It is 80 years since the first nuclear weapon test – codenamed Trinity – detonated above the desert in New Mexico. Today the hidden legacy of nuclear bomb tests can still be found in our cells – and is proving surprisingly useful to scientists.
It’s in your teeth. Your eyes and your brain too. Scientists call it the “bomb spike” (or “bomb pulse”) – and for more than half a century its signature has been present inside the human body.
On 16 July 1945, scientists of the Manhattan Project detonated the first nuclear weapon, known as the Trinity test, in New Mexico. The 18.6kt explosion lit up the sky and sent a blast of searing heat across the desert as a fireball lofted high into the sky. In the days that followed, white flakes and dust rained down on areas downwind. A now de-classified report from the time warned that radioactive particles spread over an area of more than 2,700sq miles (6,993sq km). And this test was just the start of the atomic era.
In the 1950s, there were so many nuclear bomb explosions above ground that they transformed the chemical make-up of the atmosphere – altering the carbon composition of life on Earth ever since, along with oceans, sediments, stalactites and more. Unlike the direct radioactive fallout from the explosions, the bomb spike is not harmful. In fact, it’s proven surprisingly helpful for scientists in recent years. Some have even gone so far as to describe it as the “mushroom cloud’s silver lining”.
Why? Evidence of the pulse is so ubiquitous that it can, among many other insights, tell forensic scientists when a person was born (or died), provide discoveries about the age of neurons in our brains, reveal the origin of poached wildlife, determine red wine vintage and even unlock the true age of centuries-old sharks (see box: “The bomb spike’s multiple uses”). And now it may also help to define a new geological era. In July 2023, a group of earth scientists recommended that its presence in a Canadian lake – along with other human-made markers from the mid-20th Century – should represent the official start of the Anthropocene. So, what exactly is the bomb spike, and what can it reveal about us and the world?
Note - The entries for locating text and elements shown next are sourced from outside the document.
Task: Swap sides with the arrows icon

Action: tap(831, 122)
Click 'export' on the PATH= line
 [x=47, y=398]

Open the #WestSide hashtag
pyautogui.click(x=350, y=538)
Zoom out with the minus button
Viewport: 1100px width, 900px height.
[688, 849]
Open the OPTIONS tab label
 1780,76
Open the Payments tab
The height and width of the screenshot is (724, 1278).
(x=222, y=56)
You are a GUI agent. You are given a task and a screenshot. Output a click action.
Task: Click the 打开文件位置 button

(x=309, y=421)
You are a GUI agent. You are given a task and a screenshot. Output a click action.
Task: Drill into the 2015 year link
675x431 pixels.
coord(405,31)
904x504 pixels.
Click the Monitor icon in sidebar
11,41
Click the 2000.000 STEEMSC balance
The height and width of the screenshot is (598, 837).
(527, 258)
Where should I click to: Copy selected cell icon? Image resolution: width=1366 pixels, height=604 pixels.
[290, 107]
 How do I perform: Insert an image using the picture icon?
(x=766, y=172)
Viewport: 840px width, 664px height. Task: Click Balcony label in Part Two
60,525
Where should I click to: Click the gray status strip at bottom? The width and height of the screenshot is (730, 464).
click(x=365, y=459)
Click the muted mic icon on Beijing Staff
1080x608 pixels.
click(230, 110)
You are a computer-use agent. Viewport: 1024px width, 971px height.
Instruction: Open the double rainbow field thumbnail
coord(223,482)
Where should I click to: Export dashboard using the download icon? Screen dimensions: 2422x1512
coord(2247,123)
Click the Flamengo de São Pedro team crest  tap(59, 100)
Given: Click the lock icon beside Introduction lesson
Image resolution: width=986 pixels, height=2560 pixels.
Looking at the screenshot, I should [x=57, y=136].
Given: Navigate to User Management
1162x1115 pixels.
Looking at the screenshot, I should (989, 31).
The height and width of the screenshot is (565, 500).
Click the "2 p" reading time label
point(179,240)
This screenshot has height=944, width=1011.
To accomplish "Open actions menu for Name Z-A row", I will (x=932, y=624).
Before the 1963 Nuclear Test Ban Treaty obligated signatory nations to test nuclear bombs underground, governments exploded hundreds of atomic weapons out in the open air. More than 500 of these blasts – mainly conducted by the US and Russia – spewed their contents into the atmosphere.
It’s well-established that these tests spread radioactive material far and wide, harming humans and wildlife and rendering whole regions uninhabitable. Perhaps lesser known outside the scientific laboratory is that the bombs also reacted with natural nitrogen to form new isotopes – particularly carbon-14.
By the 1960s, overground bomb testing had produced almost twice the amount of carbon-14 in the atmosphere compared with previous levels. First the isotope entered water, sediments and vegetation, and then it passed along the food chain to humans. It has even reached organisms in the deepest ocean trench.
“In essence, every carbon pool on Earth which was in exchange with atmospheric CO2 since the late 1950s has been labelled by bomb carbon-14,” writes Walter Kutschera of the University of Vienna, who published a review of the scientific applications of the spike in the journal Radiocarbon in 2022. Back in the mid-20th Century, scientists noted the carbon-14 spike when atmospheric testing stopped, but it took decades for them to realise that the elevated levels might be useful. From the 1950s onwards, they had been using carbon-14 to date paleolithic remains or ancient texts, but that was based on its radioactive decay – known as radiocarbon dating. The isotope is unstable: it decays slowly into nitrogen with a half-life of 5,730 years. So, when a Neanderthal died, for instance, the quantity of carbon-14 in their bones and teeth would have started to gradually decline. Measure the extent of the decline, and you have a Neanderthal date of death. (BBC)
Radiocarbon dating, however, tends to be limited to samples that are more than 300 years old, because of the isotope’s slow decay rate. Any younger, and it hasn’t decayed enough for an accurate date. Muddying recent dating further is humanity’s introduction of additional carbon dioxide into the atmosphere since the Industrial Revolution – the so-called Suess effect.
Around the turn of the century, however, researchers realised that the bomb spike could help them use carbon-14 in a different way – and crucially it allows for dating within the past 70-80 years.